Enfin, l’action judiciaire engagée en application d’une règle de droit ne peut être considérée comme résultant d’une mauvaise foi ou d’une déloyauté quelconque, faute pour la SA Domofinance de démontrer un abus du droit d’agit, ce qu’elle ne fait pas.
Elle sera donc déboutée de sa demande d’indemnisation.
Sur les dispositions accessoires
Compte tenu de la solution apportée au litige, la SA Domofinance sera condamnée aux entiers dépens de l’instance.
Il parait inéquitable de laisser à charge de M. [Q] [J] et Mme [D] [J] les frais engendrés par la présente procédure, non compris dans les dépens. La SA Domofinance sera donc condamnée à leur payer la somme de 1 200 euros sur le fondement des dispositions de l’article 700 du code de procédure civile.
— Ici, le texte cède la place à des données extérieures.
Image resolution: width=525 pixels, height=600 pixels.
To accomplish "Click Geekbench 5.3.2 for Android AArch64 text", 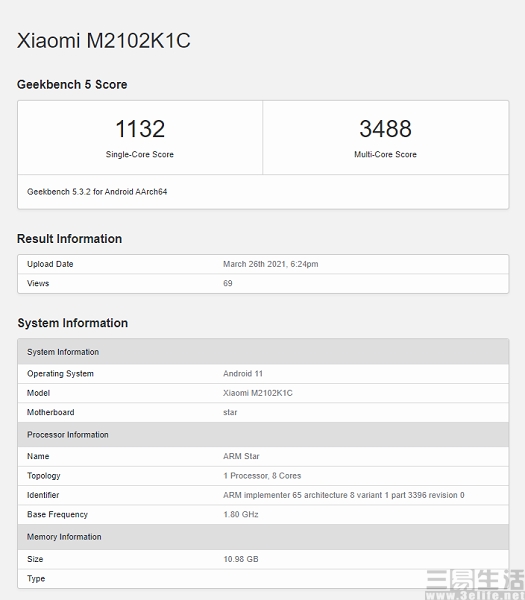I will point(97,192).
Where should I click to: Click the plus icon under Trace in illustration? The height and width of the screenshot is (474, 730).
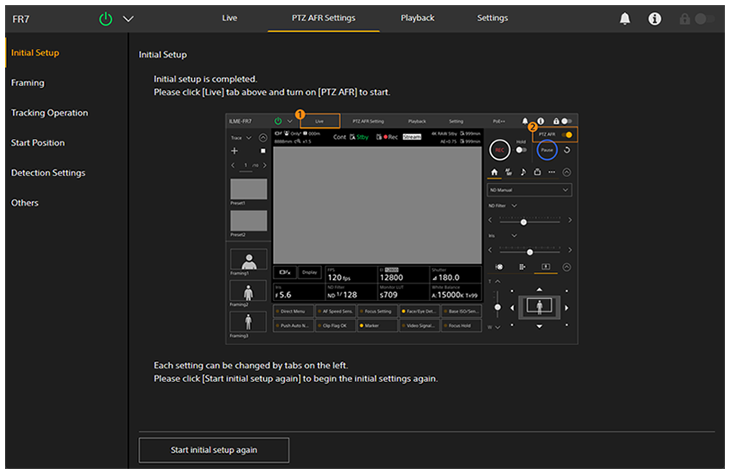point(234,151)
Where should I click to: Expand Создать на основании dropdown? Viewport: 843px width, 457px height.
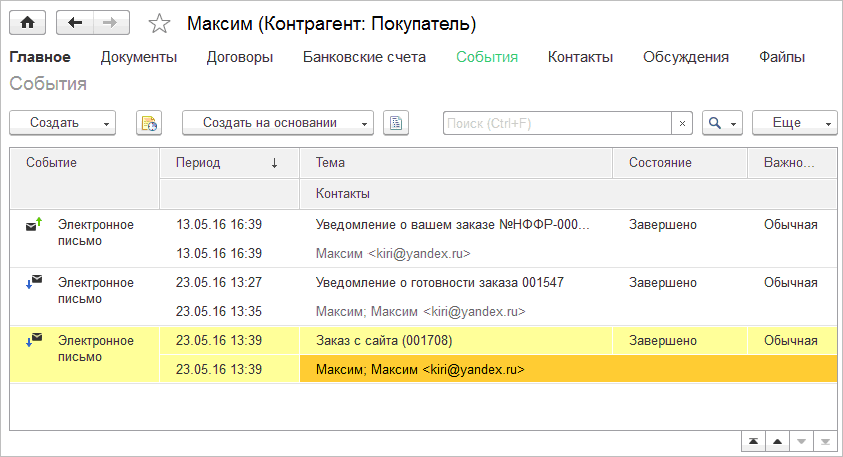[277, 123]
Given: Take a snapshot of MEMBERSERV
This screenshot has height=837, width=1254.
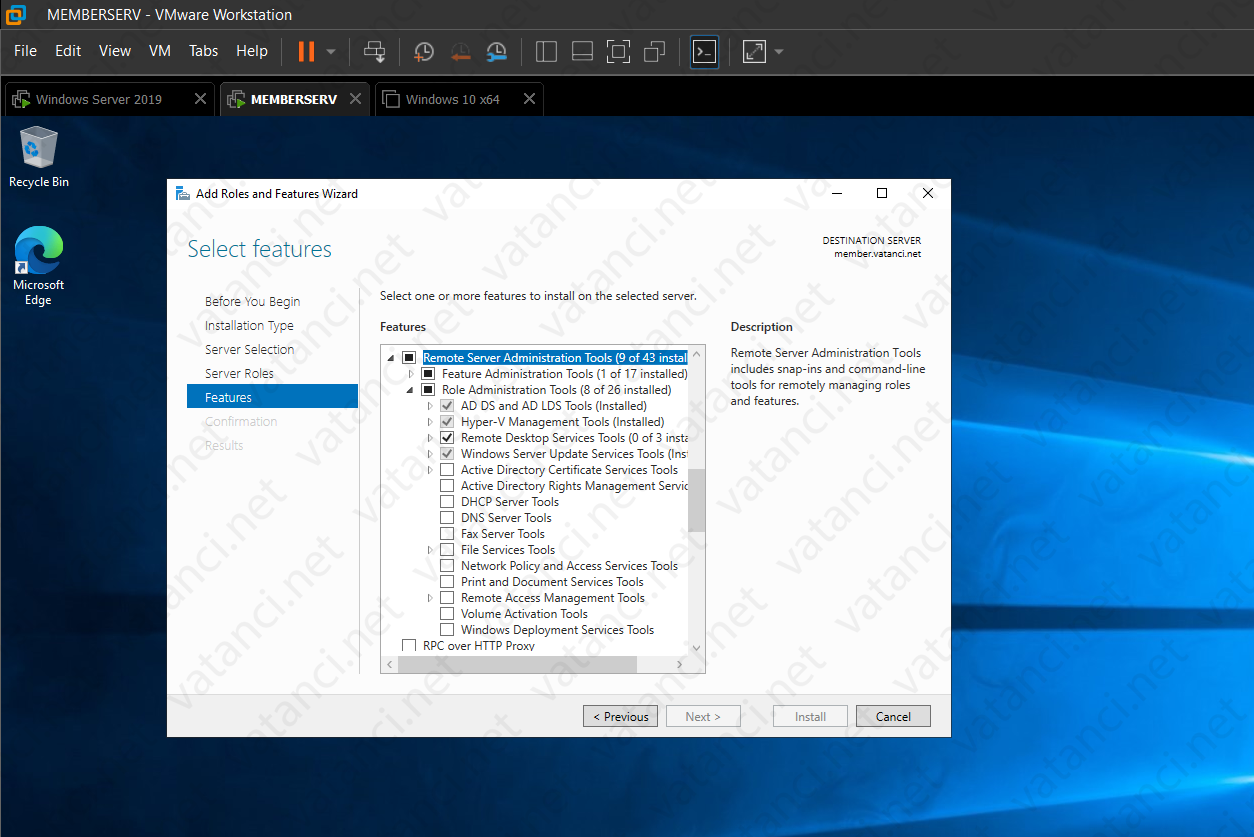Looking at the screenshot, I should coord(423,51).
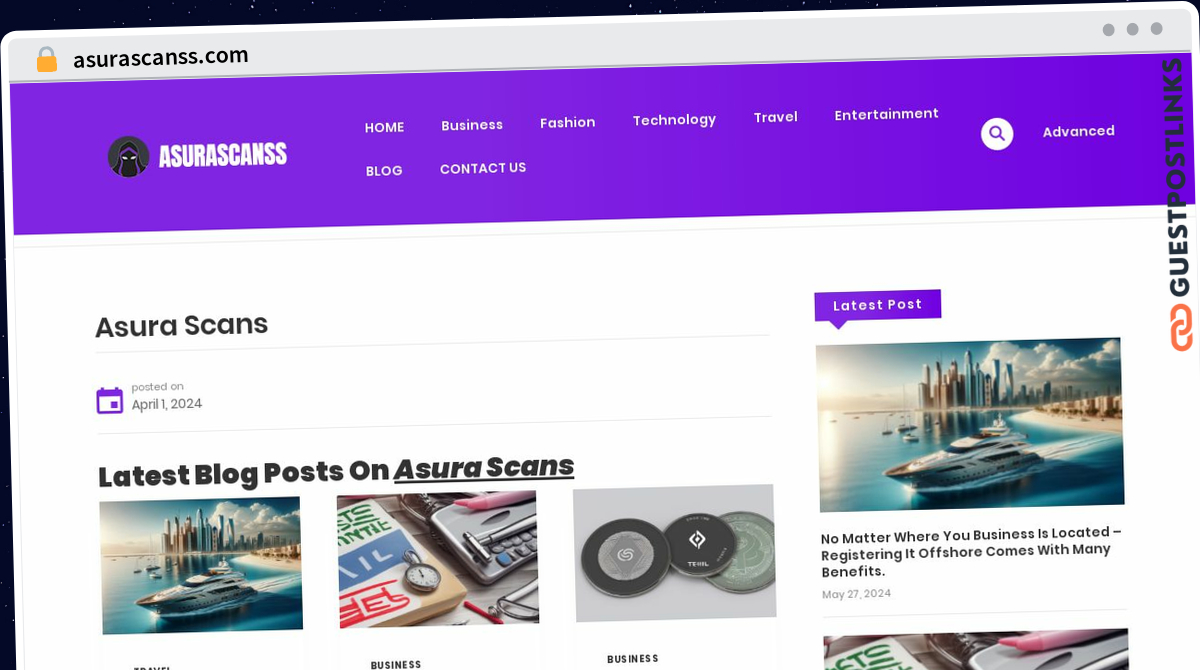Viewport: 1200px width, 670px height.
Task: Open the underlined Asura Scans heading link
Action: (x=484, y=468)
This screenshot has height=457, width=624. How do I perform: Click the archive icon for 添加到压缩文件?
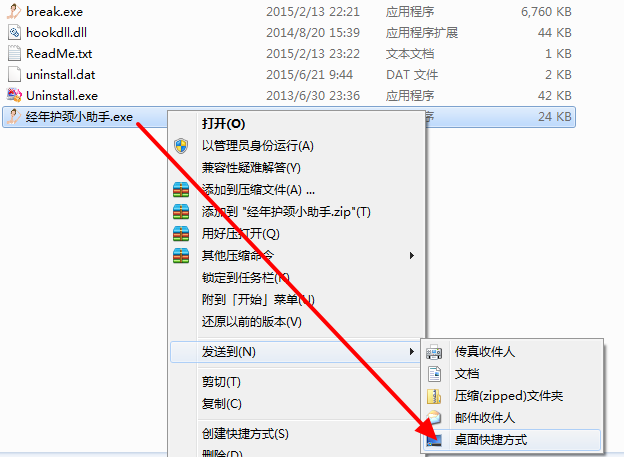[x=181, y=190]
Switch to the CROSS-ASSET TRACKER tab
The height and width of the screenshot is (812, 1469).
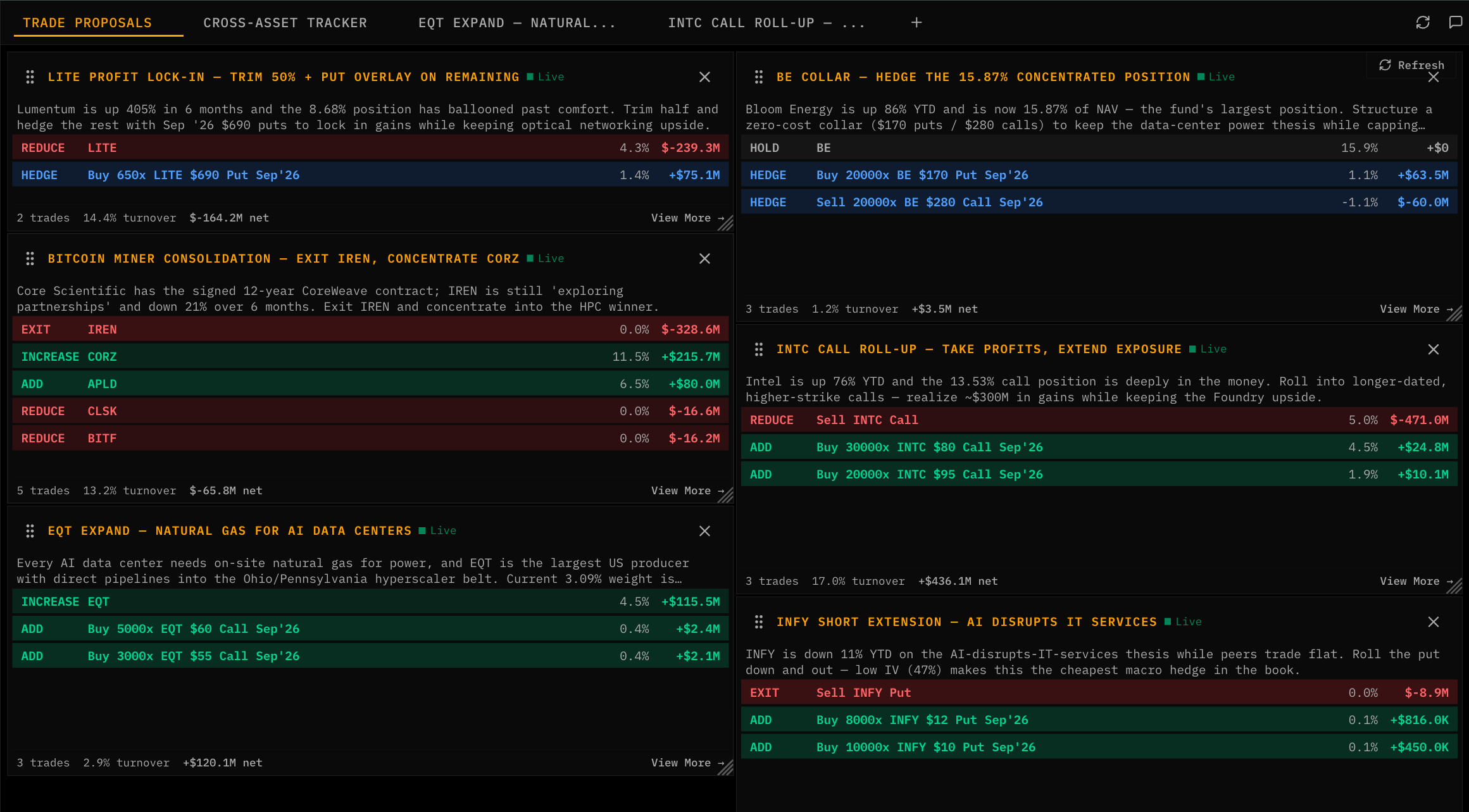coord(285,22)
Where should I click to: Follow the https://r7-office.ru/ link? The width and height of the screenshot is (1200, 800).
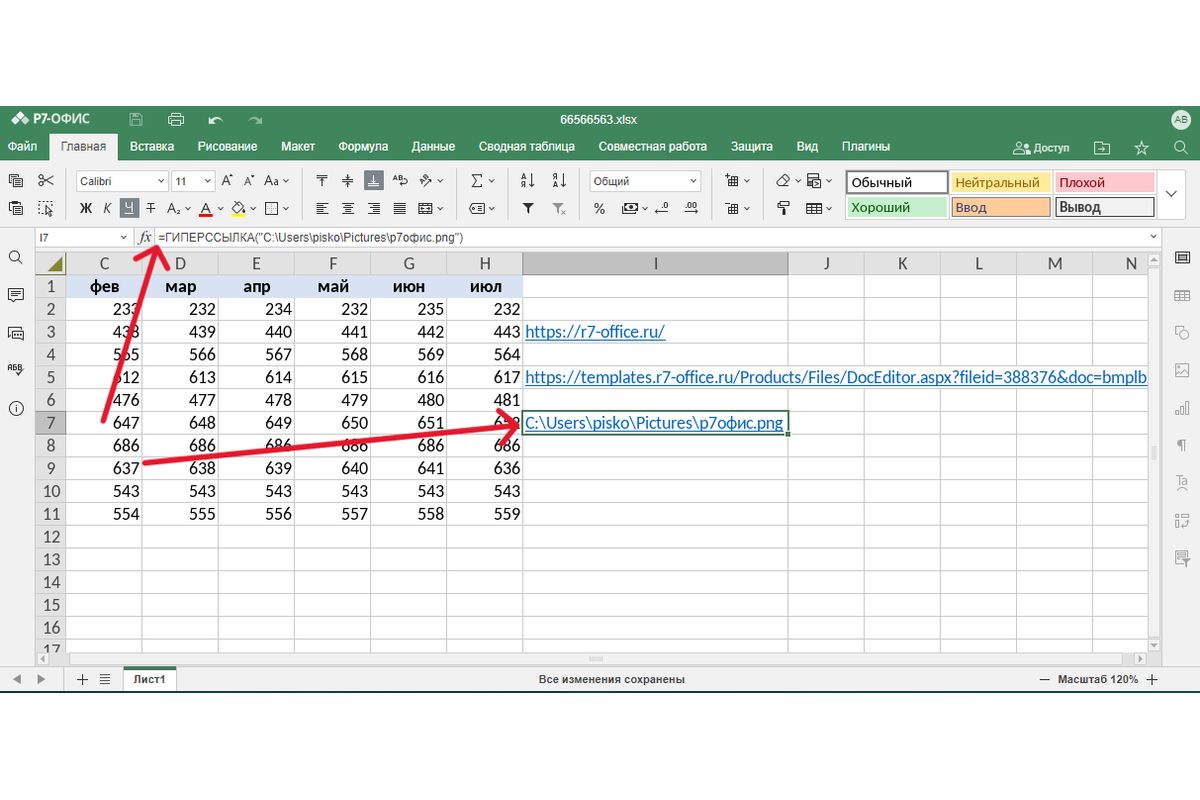click(595, 332)
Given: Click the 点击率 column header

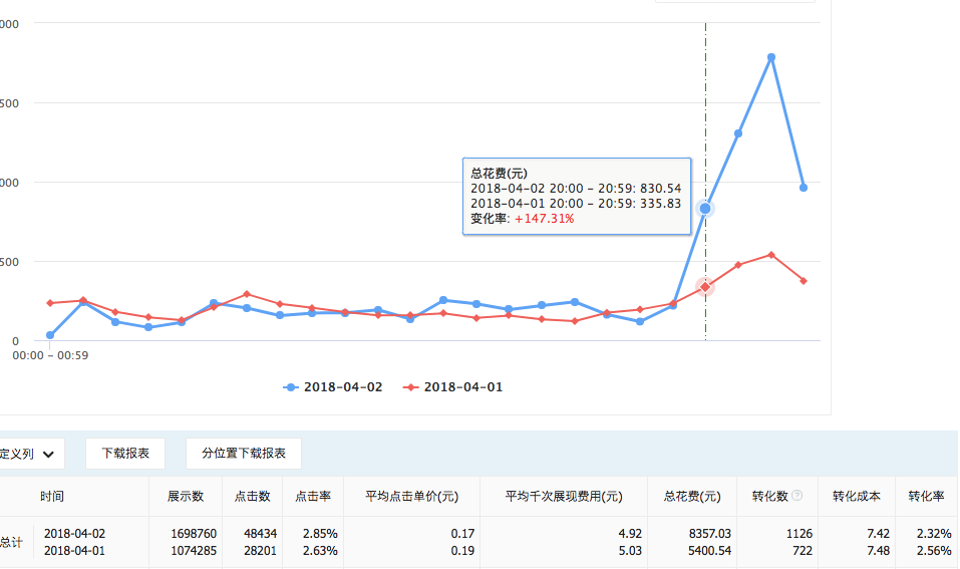Looking at the screenshot, I should click(313, 496).
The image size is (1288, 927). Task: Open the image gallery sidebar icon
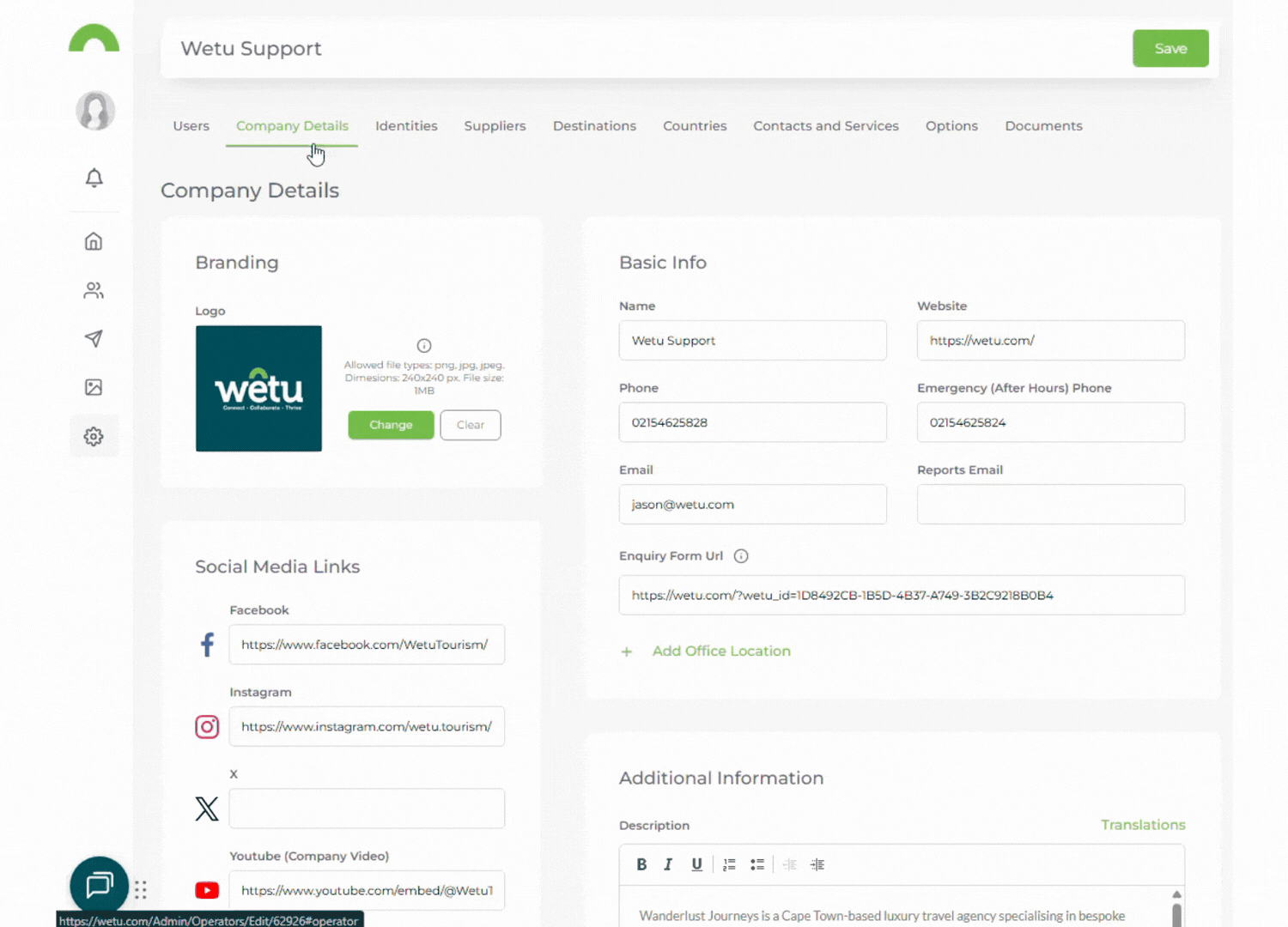(x=94, y=387)
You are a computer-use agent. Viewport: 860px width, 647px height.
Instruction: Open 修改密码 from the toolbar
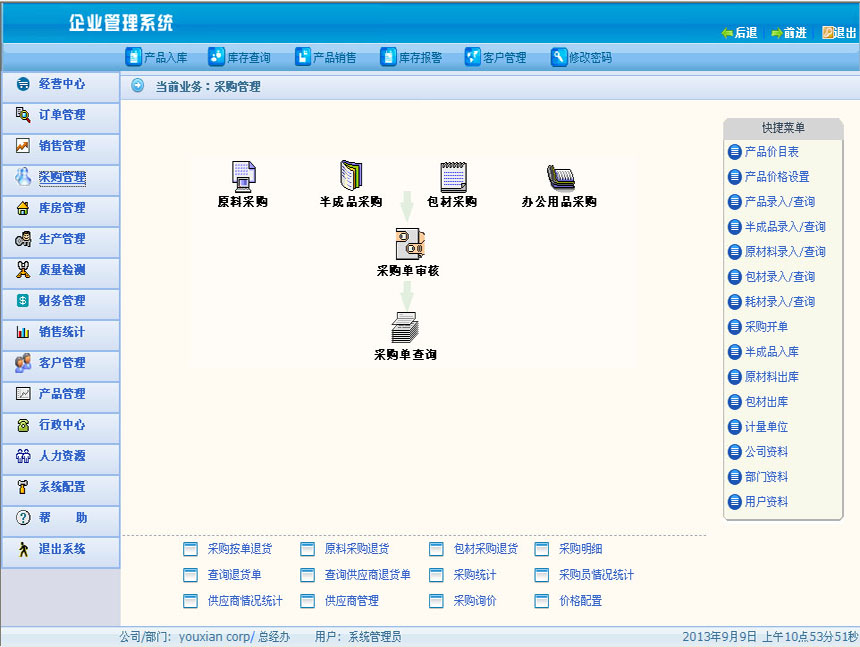click(581, 57)
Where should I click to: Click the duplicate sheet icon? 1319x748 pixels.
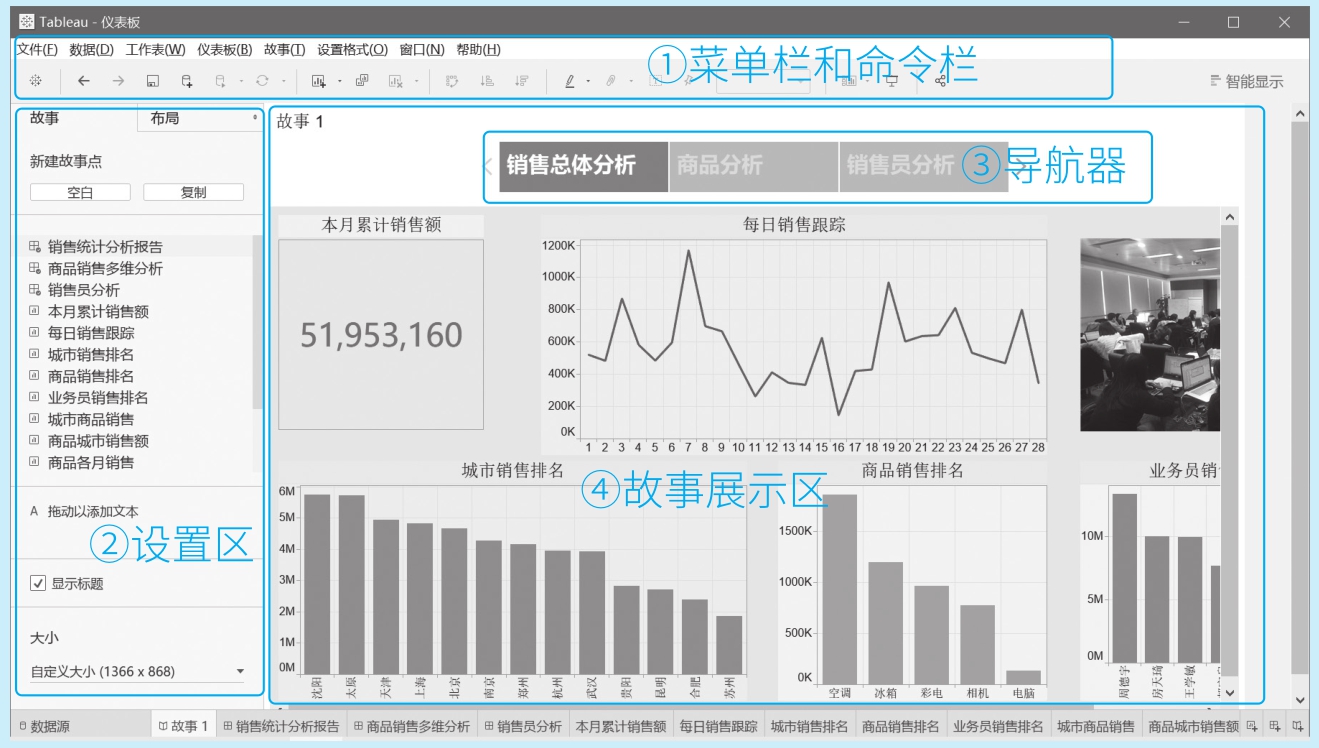pyautogui.click(x=362, y=81)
Il convient de rappeler aux parties que le présent jugement est exécutoire de droit à titre provisoire en application de l’article 514 du code de procédure civile.
PAR CES MOTIFS
Le juge des contentieux de la protection,
DÉBOUTE M. [Q] [J] et Mme [D] [J] de leur demande de nullité du contrat de vente conclu le 29 juin 2018 pour dol,
PRONONCE la nullité du contrat de vente d’une pompe à chaleur conclu le 29 juin 2018 entre M. [Q] [J] et Mme [D] [J] d’une part, et la SARL PCIM Energies d’autre part, pour irrégularité formelle du contrat,
PRONONCE la nullité subséquente du contrat de crédit affecté à l’achat de ladite pompe à chaleur, consenti à M. [Q] [J] et Mme [D] [J] par la SA Domofinance le 29 juin 2018,
DIT que M. [Q] [J] et Mme [D] [J] sont tenus de remettre l’ensemble des matériels objets du contrat à la SELARL Alliance MJ, en qualité de mandataire liquidateur de la SARL PCIM Energies,
DIT que la mise à disposition du matériel au domicile M. [Q] [J] et Mme [D] [J] pendant un délai de trois mois à compter de la signification de la présente décision vaut restitution et qu’à défaut de récupération du matériel et de remise en état des lieux par la SELARL Alliance MJ, en qualité de mandataire liquidateur de la SARL PCIM Energies, à ses frais, dans ce délai, M. [Q] [J] et Mme [D] [J] pourront disposer comme bon leur semble dudit matériel ou le conserver,
CONDAMNE la SA Domofinance à payer à M. [Q] [J] et Mme [D] [J] la somme de 17 155,80 euros, correspondant au montant du crédit souscrit, augmenté des frais et intérêts versés,
DIT n’y avoir lieu à statuer sur la demande de déchéance du droit aux intérêts du prêteur,
DÉBOUTE M. [Q] [J] et Mme [D] [J] de leur demande de dommages et intérêts au titre du préjudice moral,
DÉBOUTE la SA Domofinance de sa demande de dommages et intérêts,
CONDAMNE la SA Domofinance aux entiers dépens de l’instance,
CONDAMNE la SA Domofinance à payer à M. [Q] [J] et Mme [D] [J] la somme de 1 200 euros sur le fondement des dispositions de l’article 700 du code de procédure civile.
RAPPELLE l’exécution provisoire de droit de la présente décision.
Et la présente décision a été signée par la Présidente et la Greffière.